Menggantungkan hidup dari pendapatan Abah yang hanya sebagai penggarap ladang milik Haji Sopian, tentu tidaklah cukup. Emak mati-matian memutar otak untuk mencukupi kebutuhan kami sehari-hari, dengan menjadi buruh cuci di kawasan perumahan yang lokasinya berdekatan dengan desa kami. Pagi-pagi sekali Emak berangkat sambil membawa tembalong cucian.

Air muka Emak capek.

Sering aku memergoki Emak termenung saat sore hari, setibanya aku dari sekolah. Aku masih terlalu kecil untuk merenangi isi benaknya.

Adikku Usin-lah yang sering menghibur. Pandai sekali dia membuat Emak tertawa dan membuat lupa akan sedih dan gaulananya.

Jika ada orang bilang bahwa uang dapat mendatangkan kebahagiaan, mungkin ada benarnya. Dan aku percaya akan hal itu. Abah dan Emak sering bertengkar karena hal sepele. Mulai dari masalah lupa membawa kayu bakar, lauk keasinan, lupa menjerang air untuk minum, sampai ke hal yang paling intim, yang seharusnya kami tak perlu mendengar.

Usin sering menangis tersedu-sedu saat melihat Abah dan Emak kerap bertengkar. Apalagi saat mendengar Abah berteriak dan menggebrak bale-bale tempat biasa mereka tidur, Usin langsung cepat-cepat menubruk aku dan menyusupkan kepalanya dalam-dalam ke ketiakku. Usin tidak tahu, ketakutannya mungkin tidak lebih besar dari ketakutanku…

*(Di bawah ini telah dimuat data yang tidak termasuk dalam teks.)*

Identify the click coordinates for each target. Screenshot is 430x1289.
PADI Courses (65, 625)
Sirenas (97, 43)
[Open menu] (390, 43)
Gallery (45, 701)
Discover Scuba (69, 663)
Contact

Hingga suatu pagi, saat embun menjemput matahari, teriakan Usin memecah kesunyian. Seruannya penuh nada kepanikan dan takut. “ Tolong….Emak….tolong…tolong….Emak !!!” Teriak Usin seakan memukul-mukul dinding anyaman bambu tempat tinggal kami. Bergema menusuk kuping.

Berhamburan aku dan Abah menghampiri Usin yang tertelungkup menangis tersedu-sedu di pawon kami. Setiap subuh, Usin memang selalu rajin menunaikan sholat . Ia selalu mengambil wudhu dari tempayan di pawon. Saat masih gelap dia enggan keluar rumah , karena takut oray katanya. Di samping Usin, ada ketel yang mendidih di atas kayu bakar. Emak yang menjerangnya.

“Bah…Emak…Emak…”

Tubuh Emak kaku tergantung di seutas tali di langit-langit pawon.
Pagi itu kami menikmati air matang buatan Emak yang terakhir.
Kami sedih sekali dengan kepergian Emak. Begitupun dengan Abah. Disuruhnya kami memberitahu tetangga-tetangga kami di desa akan kepergian Emak. Tapi Abah wanti –wanti pada kami, “Bilang saja , mati lara…”.

Dengan sisa uang seadanya, Abah menyuguhkan kacang kulit dan teh pahit pada tetangga-tetangga kami yang datang melayat. Pihak masjid di desa kami berbaik hati menyumbangkan kain kafan dan biaya penguburan Emak. Haji Sopian, juragan Abah, menyumbang sepuluh ekor ayam sebagai tanda bela sungkawa.

Aku dan Usin duduk terpekur di pawon, tempat terakhir Emak menitipkan hidup. Atau lebih tepatnya…menggantungkan hidup. Dan menggantung dalam arti yang sebenarnya.

Seperti rekaman film 8 mm, kenangan Emak kembali bermain-main di pelupuk mataku.

Dulu, sewaktu aku berusia lima tahun, Emak sering mengepang rambutku yang panjang. Dari tangannya yang berkerut-kerut dan kurus, aku begitu menikmati tiap gerakan kepangannya. Silang ke kanan, silang ke kiri, dan sesekali diselingi dengan lagu Cirebonan yang dikumandangkan Emak. Lirih, tapi aku sungguh menikmati.

Kawarnaa Njeng Sunan Ngampelgading
Wus lami nggennya dhedhukuh
Sampun tengkar tumangkar
Langkung arja yata wau dhukuh ipun
Agemah dadi Negara
Katah ingkang sobat murid…

(Sunan sudah lama membangun pemukiman, penduduknya berkembang banyak, hidupnya makmur, dan tumbuh menjadi kota yang indah yang banyak dikunjungi pendatang dari jauh...)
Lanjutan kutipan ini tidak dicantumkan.